This afternoon (after Teddy skipped his noontime nap due to Liturgy and post-liturgical events - namely, the oratorical festival), his next nap followed the following step-wise pattern.

1. Unhappily search for mouth with right hand.
2. Insert thumb in mouth. Be soothed.
3. Continue grasping various things, in an upward motion, with the left hand.
4. Reach blanket above or around the head.
5. Enter "Must pull blanket phase" for the left arm. Pull blanket over (most of) face.
6. Start to panic, while still sucking on thumb.
7. Enter "Must pull blanket phase" for right arm. Take thumb out of mouth, become unhappy and tug on blanket until at least one eye can see around the edge of the blanket.
8. Release blanket with both arms. Relax and bring left arm down.
9. Start again from step 1.

This happened about ten times in a row, with decreasing intensity for the "panic" phase, leading, eventually, to a nap.

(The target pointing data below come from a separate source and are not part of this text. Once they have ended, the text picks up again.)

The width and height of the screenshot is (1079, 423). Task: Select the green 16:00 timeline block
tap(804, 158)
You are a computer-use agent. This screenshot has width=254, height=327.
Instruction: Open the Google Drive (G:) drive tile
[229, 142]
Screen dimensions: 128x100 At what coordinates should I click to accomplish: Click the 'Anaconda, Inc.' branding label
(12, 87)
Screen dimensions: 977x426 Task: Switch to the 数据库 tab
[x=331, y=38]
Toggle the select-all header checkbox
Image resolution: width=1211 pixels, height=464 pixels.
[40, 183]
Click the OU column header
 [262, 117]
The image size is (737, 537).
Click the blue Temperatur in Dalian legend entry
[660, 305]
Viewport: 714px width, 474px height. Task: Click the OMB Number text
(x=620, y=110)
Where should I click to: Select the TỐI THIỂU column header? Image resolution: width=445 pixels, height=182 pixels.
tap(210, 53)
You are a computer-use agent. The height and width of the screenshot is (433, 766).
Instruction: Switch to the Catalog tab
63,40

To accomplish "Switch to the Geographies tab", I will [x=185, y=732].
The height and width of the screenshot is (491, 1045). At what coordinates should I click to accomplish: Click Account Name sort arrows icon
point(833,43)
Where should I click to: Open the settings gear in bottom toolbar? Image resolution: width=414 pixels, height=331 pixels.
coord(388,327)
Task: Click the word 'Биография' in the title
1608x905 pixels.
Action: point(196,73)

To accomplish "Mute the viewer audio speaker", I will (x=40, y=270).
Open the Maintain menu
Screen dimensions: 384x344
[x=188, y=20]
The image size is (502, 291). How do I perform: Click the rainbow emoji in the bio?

Tuesday, February 10, 2009


Evidently, he likes grapefruit, too. This is rather unexpected for the two of us, who were amused at the experience.

After his five-o'clock feeding, he was fussy, and Daddy was eating a test grapefruit. (To see whether we should pick more from the tree in our yard yet.) I thought that a new experience might de-fuss him, so I suggested it. The grapefruit duly came around into Teddy's mouth ... and was heartily sucked on. His hand came up to hold Daddy's hand holding the grapefruit, and he looked so interested that we gave him a few more tastes, each of which met with approval.

According to Daddy, his facial expression indicated that he was very focused on the grapefruit.

Tuesday, February 3, 2009

Four-month check-up

Today, Teddy had his four-month check-up, very early in the morning (6;45). First, we found out that he takes after his father in being rather long (27.5 in, 97% percentile) and rather thin (15lb. 3oz, 50% percentile). Second came the physical exam, where the doctor tried to see if he would sit on his own for a second or so and said, "You think you're a six-month old, don't you?" Finally, there were the shots. I wasn't paying too much attention to the first couple, but the last one went something like this:

1. The nurse inserted the needle.
2. Teddy startled.
3. Teddy looked around confused for about two seconds.
4. Teddy realized that something wasn't quite right and he needed to do something about it: cry.
5. Ten seconds later, Teddy realized that the "not quite right thing" had gone away and he could go back to being his usual, charming self.

After the doctor's visit, we went to the pool, where Teddy had a grand old time and charmed everyone who dared come close to him. Now, he's a little tired and unhappy, but overall, he's been a great little trooper.